With just -m32 slub1.c -O2 -mpreferred-stack-boundary=2 -march=i686 this started with r246059. Why doesn't the kernel use atomic builtins instead? The asm uses %eax/%ebx/%ecx/%edx and needs to use up to 2 other registers to hold the addresses of mems (unless any of them can be sp relative), if %ebp is used for frame pointer then there are no other registers left, but it still ought to be reloadable.
> Why doesn't the kernel use atomic builtins instead? There was a recent discussion here: https://groups.google.com/forum/#!topic/kasan-dev/3sNHjjb4GCI In short: --- Trivially, The C++ model doesn't feature I/O ordering [1]... + https://lwn.net/Articles/691295/ + rmb()/wmb() are not remotely similar to atomic_thread_fenc_{acquire,release}, even if you restrict ordering to coherent CPUs (i.e. the smp_* variants). Please don't do that :) + I'm also terrified of the optimisations that the compiler is theoretically allowed to make to C11 atomics given the assumptions of the language virtual machine, which are not necessarily valid in the kernel environment. We would at least need well-supported compiler options to disable these options, and also to allow data races with things like READ_ONCE.

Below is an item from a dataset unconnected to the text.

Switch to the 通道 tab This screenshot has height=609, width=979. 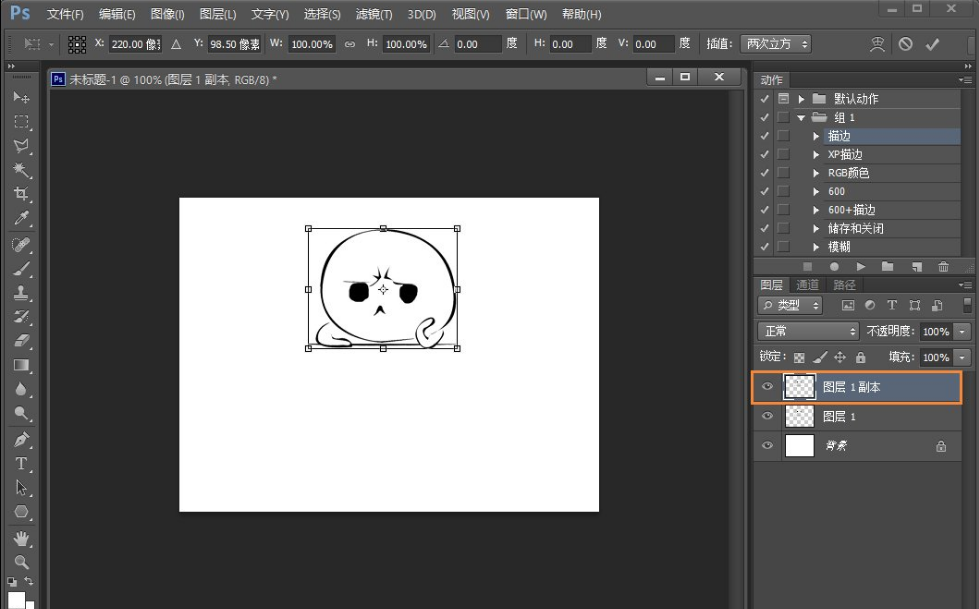coord(808,285)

Thank you for reporting this. Something is wrong with processing insns for reloads. The asm-insn hash 2 the same operands mem[r263+12]. R263 is spilled for a reload. The mem becomes invalid and r263 should be reloaded too. Instead, LRA goes to a spill sub-pass changing the operands on mem[mem[sp+offset]], then it generates 2 reloads for the both operands: p1=mem[sp+offset] p2=mem[sp+offset] LRA can not figure out that p1 and p2 do not conflict and should be the same (in LRA it is done on pseudo bases). So the solution would be a generation of reloads for R263 before the spill sub-pass. When I find why does not it happen, I could say how much time will it take to fix. If it is simple, the patch will be probably ready tomorrow.

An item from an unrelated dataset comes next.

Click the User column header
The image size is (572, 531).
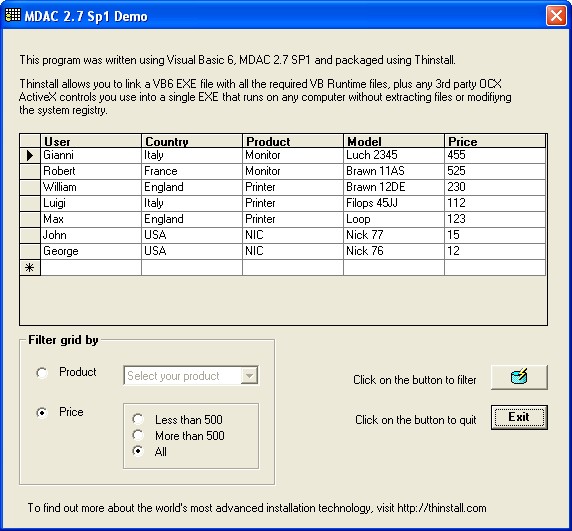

The fix proposed by Bernd for PR80160 does not solve the problem. So I am continuing to work on the patch.
Author: vmakarov Date: Fri Mar 24 18:47:38 2017 New Revision: 246467 URL: https://gcc.gnu.org/viewcvs?rev=246467&root=gcc&view=rev Log: 2017-03-24 Vladimir Makarov <vmakarov@redhat.com> PR target/80148 * lra-assigns.c (assign_by_spills): Add spilled non-reload pseudos to consider in curr_insn_transform. Modified: trunk/gcc/ChangeLog trunk/gcc/lra-assigns.c
Fixed by Vlad's commit on the trunk.